+++ Text section +++

The association between exercise and coronary atherosclerosis still remains unclarified. We aimed to analyze the prevalence of high coronary atherosclerotic burden in veteran athletes, considering cardiovascular (CV) risk and volume of exercise.

Methods

A total of 105 asymptomatic male veteran athletes (48±5.6 years old) were studied. A high coronary atherosclerotic burden was defined as one of the following characteristics in coronary computed tomography angiography: calcium score >100, >75th percentile, obstructive plaques, involving left main, three-vessels or two-vessels including proximal anterior descending artery, segment involvement score >5 or CT-adapted Leaman score ≥5. CV risk was stratified by SCORE2 and volume of exercise by metabolic equivalent task score.

Results

Most athletes (n=88) were engaged in endurance sports for 17.1±9.8 years, with a median exercise volume of 66 [IQR 44–103] metabolic equivalent of tasks/hour/week. The mean Systematic Coronary Risk Evaluation 2 was 2.8±1.5%; 76.9% of athletes had a low-moderate risk and none a very high risk. High coronary atherosclerotic burden was present in 25.7% athletes. Athletes with high cardiovascular risk and high exercise volume (above the median) showed significantly high coronary atherosclerotic burden compared to those with low-moderate risk and high volume (50.0% vs. 15.6%; p=0.017). Among athletes with low to moderate risk, a high volume of exercise tended to be protective, while in those with low volume, there was similar rate of high coronary atherosclerotic burden, regardless of CV risk.

Conclusions

A combination of higher volume of exercise and high cardiovascular risk revealed the worst association with coronary atherosclerosis in veteran athletes. The relationship between these variables is controversial, but integrating exercise characteristics and risk assessment into preparticipation evaluation is essential.

+++ Given data +++

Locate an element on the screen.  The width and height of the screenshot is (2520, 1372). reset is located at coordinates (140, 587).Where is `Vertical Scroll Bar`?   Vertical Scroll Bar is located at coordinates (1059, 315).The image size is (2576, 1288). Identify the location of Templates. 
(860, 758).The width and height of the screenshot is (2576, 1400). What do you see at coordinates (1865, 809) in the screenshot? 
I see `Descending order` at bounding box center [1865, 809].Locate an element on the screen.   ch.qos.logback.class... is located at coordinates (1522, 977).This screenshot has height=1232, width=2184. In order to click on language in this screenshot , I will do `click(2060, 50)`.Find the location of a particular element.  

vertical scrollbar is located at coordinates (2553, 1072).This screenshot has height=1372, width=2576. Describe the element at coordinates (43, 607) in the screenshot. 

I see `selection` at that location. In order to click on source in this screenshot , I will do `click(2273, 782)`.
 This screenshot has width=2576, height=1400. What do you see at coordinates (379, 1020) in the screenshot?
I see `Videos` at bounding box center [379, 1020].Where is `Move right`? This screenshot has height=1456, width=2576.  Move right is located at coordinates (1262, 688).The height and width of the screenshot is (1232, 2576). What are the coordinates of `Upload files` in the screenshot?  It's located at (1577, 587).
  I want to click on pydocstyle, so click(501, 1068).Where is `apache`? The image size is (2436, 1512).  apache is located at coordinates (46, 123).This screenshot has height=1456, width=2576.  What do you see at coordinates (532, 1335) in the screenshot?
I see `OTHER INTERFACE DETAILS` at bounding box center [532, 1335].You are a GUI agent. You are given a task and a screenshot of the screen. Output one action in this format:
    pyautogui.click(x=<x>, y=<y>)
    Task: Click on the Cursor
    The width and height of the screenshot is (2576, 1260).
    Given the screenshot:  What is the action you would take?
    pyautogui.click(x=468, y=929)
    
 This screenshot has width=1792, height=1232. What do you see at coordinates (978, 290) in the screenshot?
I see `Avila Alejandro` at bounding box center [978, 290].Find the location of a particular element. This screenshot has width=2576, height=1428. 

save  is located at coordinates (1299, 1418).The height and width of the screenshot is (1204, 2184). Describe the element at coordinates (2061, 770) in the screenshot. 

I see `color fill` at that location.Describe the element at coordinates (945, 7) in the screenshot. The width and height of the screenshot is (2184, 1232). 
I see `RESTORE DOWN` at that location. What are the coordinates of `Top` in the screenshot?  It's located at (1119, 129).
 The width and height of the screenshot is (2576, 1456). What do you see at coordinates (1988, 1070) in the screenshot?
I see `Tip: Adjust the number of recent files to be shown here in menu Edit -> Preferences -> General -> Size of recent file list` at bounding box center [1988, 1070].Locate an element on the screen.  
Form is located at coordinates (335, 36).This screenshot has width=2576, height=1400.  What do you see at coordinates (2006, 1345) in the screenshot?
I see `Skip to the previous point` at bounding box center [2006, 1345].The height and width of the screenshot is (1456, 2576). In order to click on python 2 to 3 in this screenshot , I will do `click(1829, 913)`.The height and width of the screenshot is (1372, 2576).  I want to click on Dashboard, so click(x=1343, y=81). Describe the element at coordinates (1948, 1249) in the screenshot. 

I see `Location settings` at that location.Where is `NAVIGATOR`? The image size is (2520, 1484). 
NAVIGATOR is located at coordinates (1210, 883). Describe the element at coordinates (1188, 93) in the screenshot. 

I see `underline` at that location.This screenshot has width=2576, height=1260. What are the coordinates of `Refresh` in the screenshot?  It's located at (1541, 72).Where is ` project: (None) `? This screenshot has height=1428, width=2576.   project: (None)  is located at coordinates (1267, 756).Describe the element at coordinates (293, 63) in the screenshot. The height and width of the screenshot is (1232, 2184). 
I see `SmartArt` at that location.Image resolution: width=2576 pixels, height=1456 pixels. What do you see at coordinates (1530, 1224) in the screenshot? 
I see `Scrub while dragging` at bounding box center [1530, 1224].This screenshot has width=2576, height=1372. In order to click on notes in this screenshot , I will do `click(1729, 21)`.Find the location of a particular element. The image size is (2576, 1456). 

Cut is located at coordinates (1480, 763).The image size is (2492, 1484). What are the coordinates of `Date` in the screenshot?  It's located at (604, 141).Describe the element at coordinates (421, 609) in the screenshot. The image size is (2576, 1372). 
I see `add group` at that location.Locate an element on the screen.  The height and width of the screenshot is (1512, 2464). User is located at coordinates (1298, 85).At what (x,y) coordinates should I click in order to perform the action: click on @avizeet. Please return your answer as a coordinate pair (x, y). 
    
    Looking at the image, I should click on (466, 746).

+++

### Task A
Duplicate the stretch of the text on coronary atherosclerosis in veteran athletes from "The association between" through "volume of exercise.".
### Task B
In the text on coronary atherosclerosis in veteran athletes, what percentage of the athletes had a high coronary atherosclerotic burden?
### Task C
Rewrite as a list the paragraph of the text on coronary atherosclerosis in veteran athletes that begins "A total of 105 asymptomatic male veteran athletes", keeping its main facts.

### Answer box A
The association between exercise and coronary atherosclerosis still remains unclarified. We aimed to analyze the prevalence of high coronary atherosclerotic burden in veteran athletes, considering cardiovascular (CV) risk and volume of exercise.

### Answer box B
25.7% of the athletes had a high coronary atherosclerotic burden.

### Answer box C
- Subjects: 105 asymptomatic male veteran athletes, aged 48±5.6 years.
- High coronary atherosclerotic burden was defined as any one of these findings on coronary computed tomography angiography:
  - calcium score >100, >75th percentile
  - obstructive plaques, involving left main, three vessels or two vessels including proximal anterior descending artery
  - segment involvement score >5
  - CT-adapted Leaman score ≥5
- Cardiovascular risk was stratified by SCORE2.
- Exercise volume was stratified by metabolic equivalent task score.